Nas redes sociais, consumidores compartilharam vídeos e relatos mostrando pessoas abandonando veículos no meio do caminho para seguir a pé até o autódromo, enquanto outras recorreram a motociclistas por aplicativo para tentar chegar antes do início da apresentação. Ainda assim, milhares não conseguiram entrar a tempo e perderam o show.

A situação desencadeou uma troca de acusações entre a organização do evento e a Polícia Rodoviária Federal (PRF).

Segundo a PRF, problemas como atraso na abertura dos portões, ausência de sinalização adequada, utilização de controle de acesso por QR Code e mudanças no planejamento dos estacionamentos contribuíram para o congestionamento.

A corporação afirmou que havia previsão de múltiplos acessos simultâneos aos estacionamentos, mas que, na prática, os veículos entravam de forma individualizada, o que teria comprometido a fluidez do trânsito.

Já a organização do show alegou que a responsabilidade pela operação viária era dos órgãos públicos, sustentando que empresas privadas não possuem competência legal para intervenção em rodovias federais e no sistema viário urbano.

Em nota divulgada após o evento, a produção afirmou que todas as etapas sob sua responsabilidade seguiram o planejamento aprovado pelas autoridades competentes.

O episódio também reacendeu discussões sobre a capacidade de Campo Grande para receber eventos de grande porte.

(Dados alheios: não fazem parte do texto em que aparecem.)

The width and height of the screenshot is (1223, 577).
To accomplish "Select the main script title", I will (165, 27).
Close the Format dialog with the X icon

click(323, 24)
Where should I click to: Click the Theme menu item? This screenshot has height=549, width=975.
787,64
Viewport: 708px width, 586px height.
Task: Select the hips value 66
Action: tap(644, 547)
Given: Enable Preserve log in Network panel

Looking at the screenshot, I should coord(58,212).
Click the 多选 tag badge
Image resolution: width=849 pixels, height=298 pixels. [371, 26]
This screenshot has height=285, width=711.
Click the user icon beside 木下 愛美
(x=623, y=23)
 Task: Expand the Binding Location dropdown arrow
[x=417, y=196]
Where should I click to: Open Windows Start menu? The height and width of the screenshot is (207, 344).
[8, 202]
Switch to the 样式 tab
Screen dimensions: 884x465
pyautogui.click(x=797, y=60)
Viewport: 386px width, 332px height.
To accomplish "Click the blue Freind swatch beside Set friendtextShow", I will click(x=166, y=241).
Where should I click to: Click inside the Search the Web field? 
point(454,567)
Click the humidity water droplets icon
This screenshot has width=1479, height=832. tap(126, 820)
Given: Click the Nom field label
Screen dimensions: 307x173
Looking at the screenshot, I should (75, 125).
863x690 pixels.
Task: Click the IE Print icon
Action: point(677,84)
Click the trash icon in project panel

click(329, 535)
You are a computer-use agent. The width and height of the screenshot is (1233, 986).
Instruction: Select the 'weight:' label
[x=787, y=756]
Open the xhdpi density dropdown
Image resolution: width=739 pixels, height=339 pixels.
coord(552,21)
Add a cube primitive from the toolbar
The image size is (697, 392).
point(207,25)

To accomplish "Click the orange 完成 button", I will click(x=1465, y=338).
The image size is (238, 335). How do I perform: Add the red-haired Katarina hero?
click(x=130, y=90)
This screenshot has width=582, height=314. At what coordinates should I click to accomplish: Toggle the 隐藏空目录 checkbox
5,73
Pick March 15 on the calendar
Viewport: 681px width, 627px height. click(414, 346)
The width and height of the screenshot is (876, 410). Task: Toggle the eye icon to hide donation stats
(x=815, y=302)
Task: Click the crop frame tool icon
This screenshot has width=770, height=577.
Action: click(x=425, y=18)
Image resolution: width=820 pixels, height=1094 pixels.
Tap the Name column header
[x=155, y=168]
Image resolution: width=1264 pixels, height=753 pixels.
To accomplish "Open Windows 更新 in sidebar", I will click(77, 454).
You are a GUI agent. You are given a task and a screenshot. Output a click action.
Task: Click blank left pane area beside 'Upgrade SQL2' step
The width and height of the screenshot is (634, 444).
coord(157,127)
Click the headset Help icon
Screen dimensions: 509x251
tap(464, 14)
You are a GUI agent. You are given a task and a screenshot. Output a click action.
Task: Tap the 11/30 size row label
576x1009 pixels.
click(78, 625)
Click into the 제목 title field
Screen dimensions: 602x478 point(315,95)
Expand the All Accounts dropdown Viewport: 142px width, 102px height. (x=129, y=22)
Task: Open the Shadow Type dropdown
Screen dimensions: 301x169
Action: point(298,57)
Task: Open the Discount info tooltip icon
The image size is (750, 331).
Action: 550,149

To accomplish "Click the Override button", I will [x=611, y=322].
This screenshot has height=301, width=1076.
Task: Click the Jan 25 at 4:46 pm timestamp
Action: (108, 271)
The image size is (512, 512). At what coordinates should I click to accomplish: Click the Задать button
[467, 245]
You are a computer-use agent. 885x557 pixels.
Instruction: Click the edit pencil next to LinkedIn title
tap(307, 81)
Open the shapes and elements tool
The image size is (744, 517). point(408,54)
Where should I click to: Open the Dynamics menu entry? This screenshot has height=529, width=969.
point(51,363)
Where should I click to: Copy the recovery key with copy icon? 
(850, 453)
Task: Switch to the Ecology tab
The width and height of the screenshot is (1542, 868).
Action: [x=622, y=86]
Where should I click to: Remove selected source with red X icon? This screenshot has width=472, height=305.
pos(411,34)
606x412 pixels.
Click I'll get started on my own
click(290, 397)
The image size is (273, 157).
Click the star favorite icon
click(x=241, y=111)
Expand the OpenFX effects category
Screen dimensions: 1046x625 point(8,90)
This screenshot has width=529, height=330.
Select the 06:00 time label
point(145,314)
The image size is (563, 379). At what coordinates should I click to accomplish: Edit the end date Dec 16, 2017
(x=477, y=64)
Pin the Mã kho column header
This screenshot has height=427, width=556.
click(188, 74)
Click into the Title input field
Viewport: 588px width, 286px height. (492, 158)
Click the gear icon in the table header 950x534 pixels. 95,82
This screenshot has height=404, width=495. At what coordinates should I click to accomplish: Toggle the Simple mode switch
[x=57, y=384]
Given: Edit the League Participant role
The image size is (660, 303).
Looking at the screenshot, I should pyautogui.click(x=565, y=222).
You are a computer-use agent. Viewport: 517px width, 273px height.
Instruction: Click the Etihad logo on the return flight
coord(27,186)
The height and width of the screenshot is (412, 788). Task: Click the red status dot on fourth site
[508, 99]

Especialistas em urbanismo e mobilidade urbana ouvidos anteriormente pelo Correio do Estado apontaram falhas no planejamento logístico e defenderam estratégias alternativas para evitar concentração excessiva de veículos no acesso ao autódromo.

Entre as sugestões levantadas estavam a criação de bolsões de estacionamento em regiões afastadas, com transporte coletivo exclusivo até o local do evento, além da utilização de espaços com infraestrutura mais adequada para grandes públicos, como o Estádio Morenão, atualmente sem condições de receber shows devido às obras inacabadas.